A República de Angola comemora nesta terça-feira, 12 de Fevereiro, 43 anos desde que foi admitida no principal fórum de concertação política de África, a Organização de Unidade Africana (OUA), hoje designado União Africana (UA).

De acordo com a Angop, O país foi a 46ª Nação admitida na organização continental, onde tem vindo a procurar contribuir, com a sua diplomacia, para a resolução pacífica dos principais conflitos de África, essencialmente os da Região dos Grandes Lagos.
A propósito, o Ministério das Relações Exteriores sublinhou, em 2018, que a entrada do país para a sociedade africana das nações foi o culminar de “intensa batalha diplomática, sob liderança do primeiro Presidente da República, Agostinho Neto.
A esse respeito, a Angop ouviu várias personalidades políticas, que apontam os caminhos mais viáveis para o país alargar o seu raio de influência e intervenção em África, e convergem sobre o posicionamento a adoptar na União Africana.
A posição convergente sugere que Angola continue a manter as suas contribuições em dia na organização, para, desta forma, permitir que a instituição tenha condições de efectivar os programas de desenvolvimento continental.

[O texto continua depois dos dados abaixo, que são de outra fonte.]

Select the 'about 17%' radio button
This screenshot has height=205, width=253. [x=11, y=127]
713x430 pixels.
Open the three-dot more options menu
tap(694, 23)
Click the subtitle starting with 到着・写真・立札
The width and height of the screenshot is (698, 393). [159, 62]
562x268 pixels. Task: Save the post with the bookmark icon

Segundo o político e sociólogo Lucas Ngonda, há necessidade de todos os Estados membros cumprirem com rigor essa premissa da contribuição, no sentido de permitir que, progressivamente, a UA se torne menos dependente de ajudas extra-africanas.

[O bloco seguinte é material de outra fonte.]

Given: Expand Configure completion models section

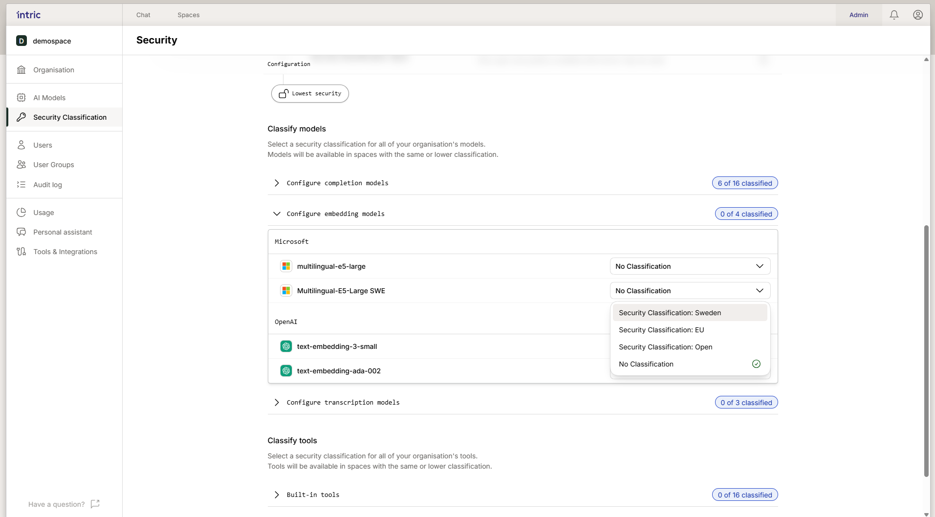Looking at the screenshot, I should [277, 183].
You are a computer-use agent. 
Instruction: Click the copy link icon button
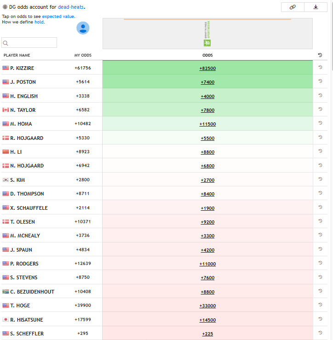(x=293, y=7)
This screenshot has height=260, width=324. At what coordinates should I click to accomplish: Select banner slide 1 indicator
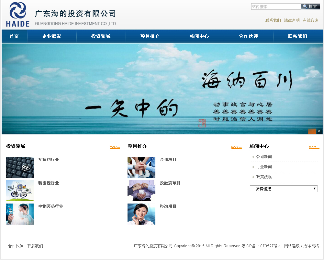click(312, 131)
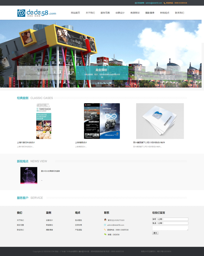Screen dimensions: 204x256
Task: Click the 商业策划 teal banner panel
Action: coord(102,73)
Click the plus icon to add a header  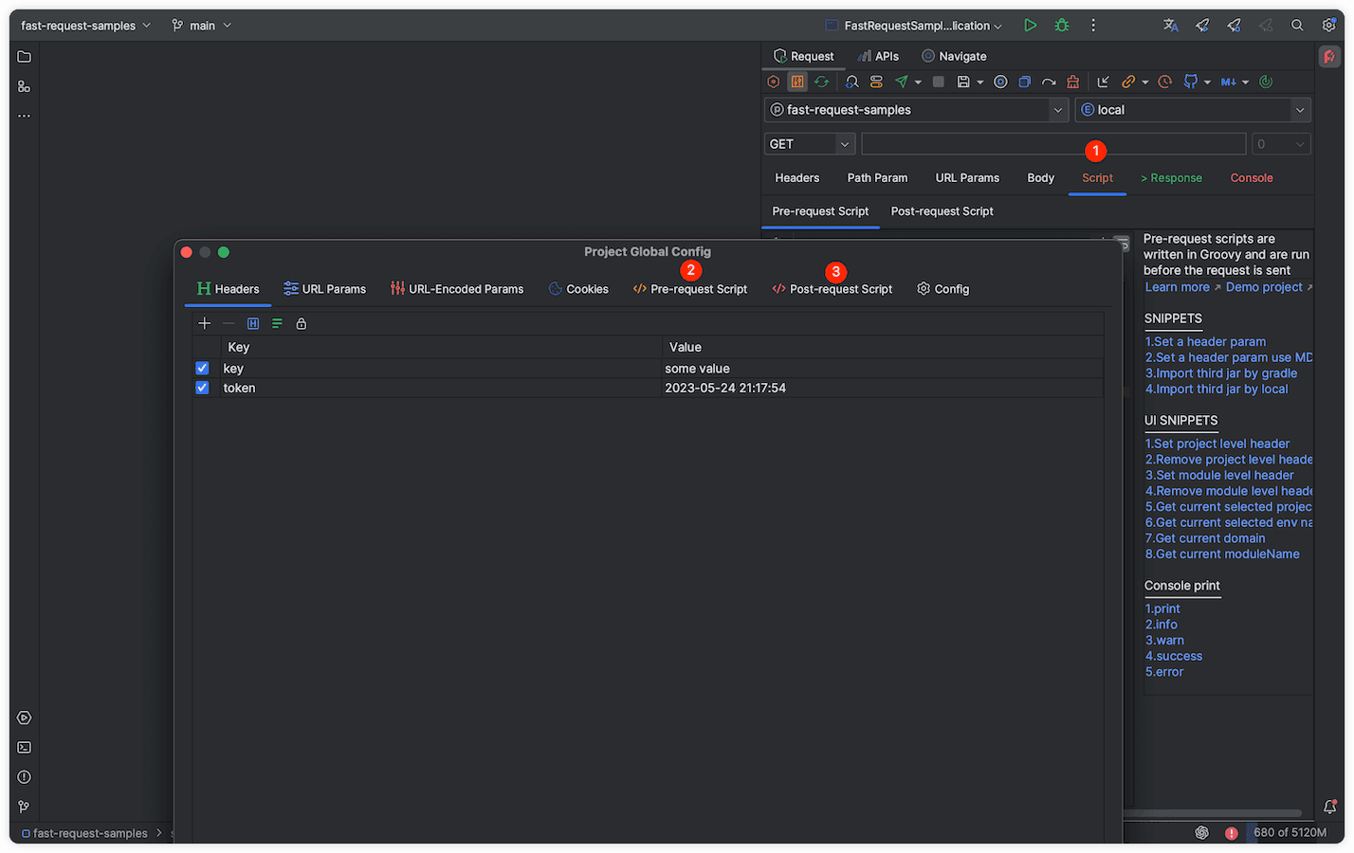pos(204,323)
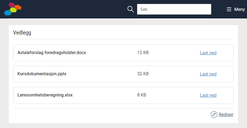247x128 pixels.
Task: Download Kursdokumentasjon.pptx via Last ned
Action: coord(208,74)
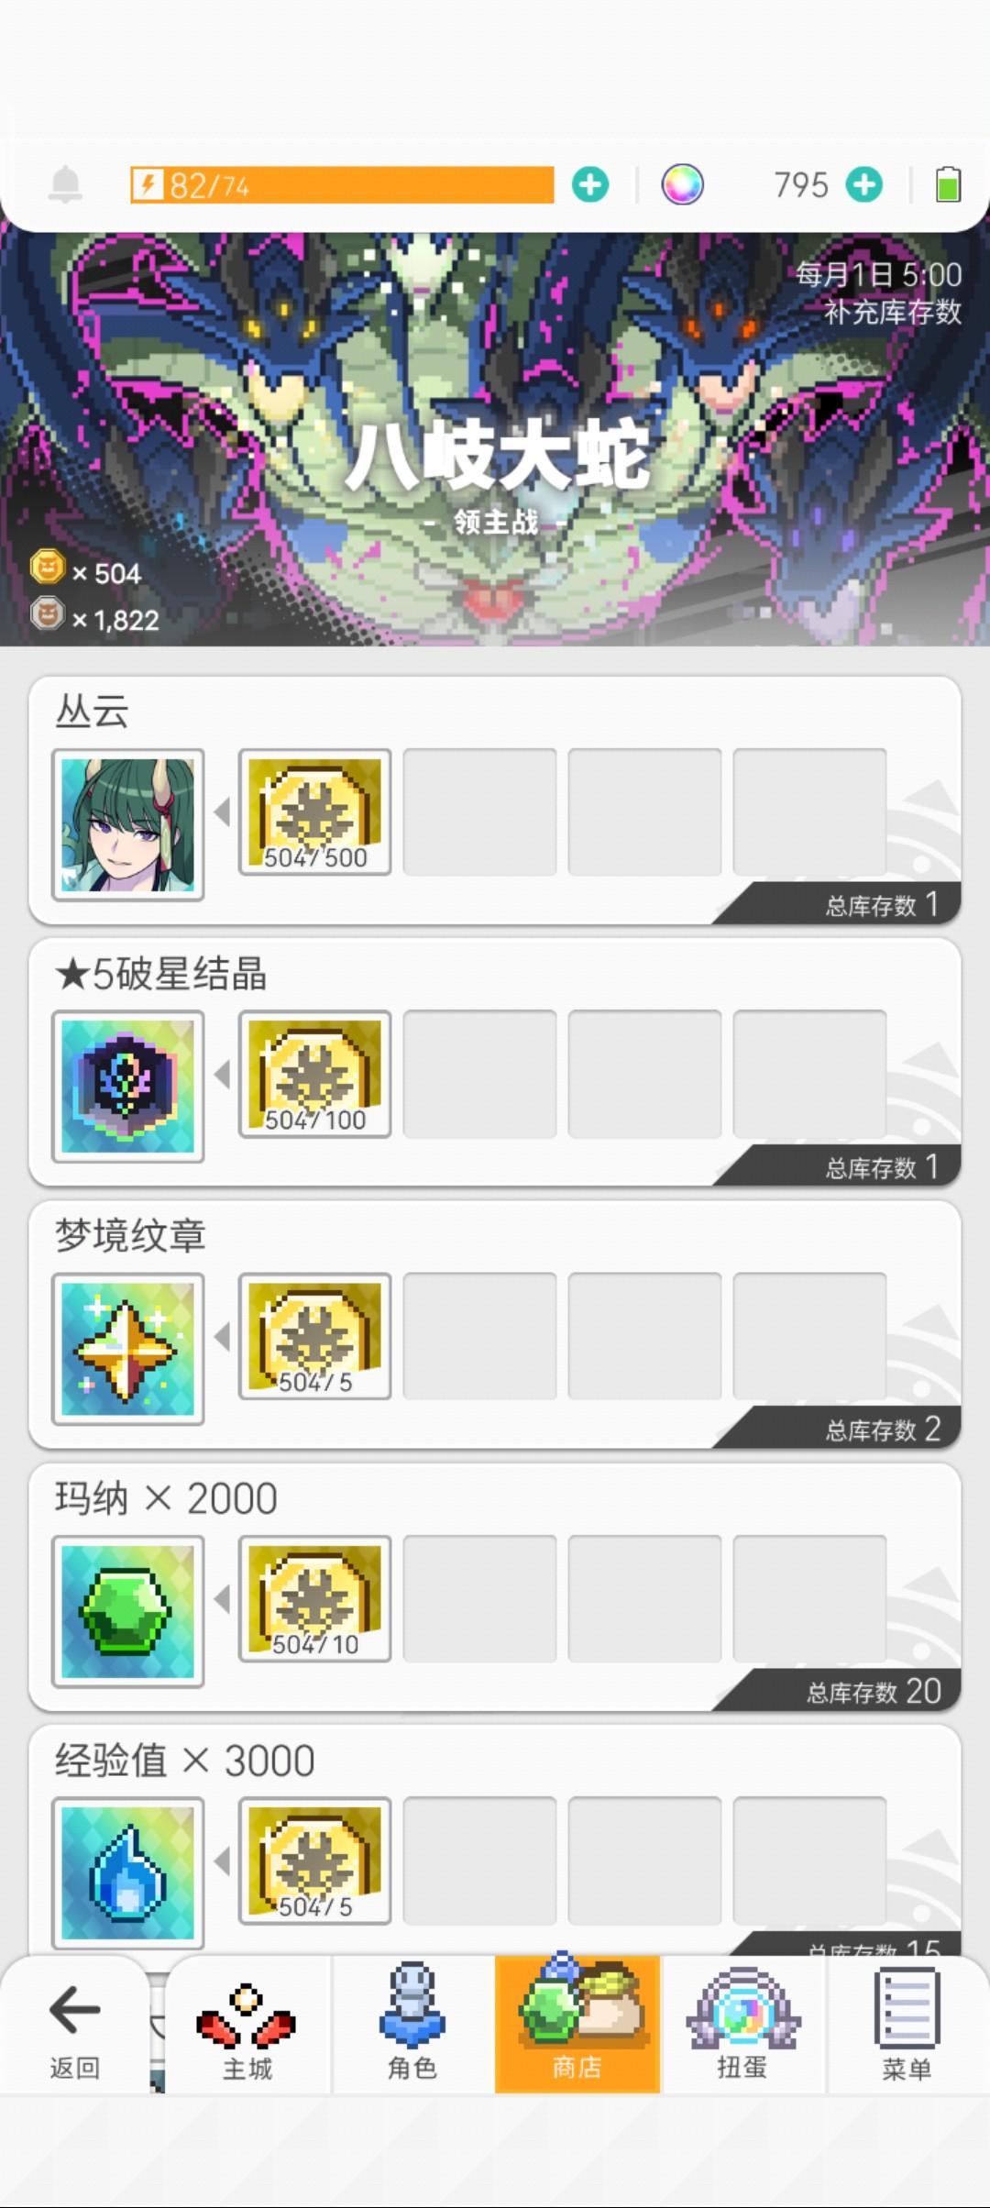Screen dimensions: 990x2208
Task: Tap the 504/500 coin cost for 丛云
Action: (315, 812)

Considera, igualmente, fundamental que o Continente Africano ultrapasse as convulsões políticas e se foque no desenvolvimento socio-económico.
Na visão de André Gaspar Mendes de Carvalho, presidente do grupo parlamentar da CASA-CE, Angola tem sido um exemplo na questão das contribuições em África.
O político, que já foi director nacional de Relações Internacionais do Ministério da Defesa (1999-2011), entende que a UA precisa de fazer muito mais para atingir os objectivos a que se propôs, sublinhando que aí a responsabilidade não é só de Angola.
“Tem de haver mais dinamismo e engajamento, para que deixemos de ser a cauda do mundo, declarou o político, antes de destacar a participação do país nas diferentes sessões de trabalho da organização, onde diz estar a contribuir com ideias válidas.

Diplomacia activa
O vice-presidente da UNITA, Raul Danda, espera que, doravante, Angola desenvolva uma diplomacia acutilante que contribua para um melhor desempenho e dignificação da UA, na resolução dos problemas do continente.
Acredita que Angola, em concertação com outros países, tem capacidade diplomática para que todos adoptem posições favoráveis ao continente.
O político questiona sobre o tipo de independência dos países da zona Franco CFA, onde podem ficar sem salários, caso a França se recuse em produzir moeda.
Entende que a UA só jogará um papel decisivo, em prol da estabilidade e desenvolvimento do continente, com membros menos dependentes e subalternos.
Para si, quem recebe excessivas benesses corre o risco de perder a própria liberdade.
A organização, alertou, deve fortalecer-se, para evitar que se recorra mais à ONU para a solução dos problemas do continente ou de países membros.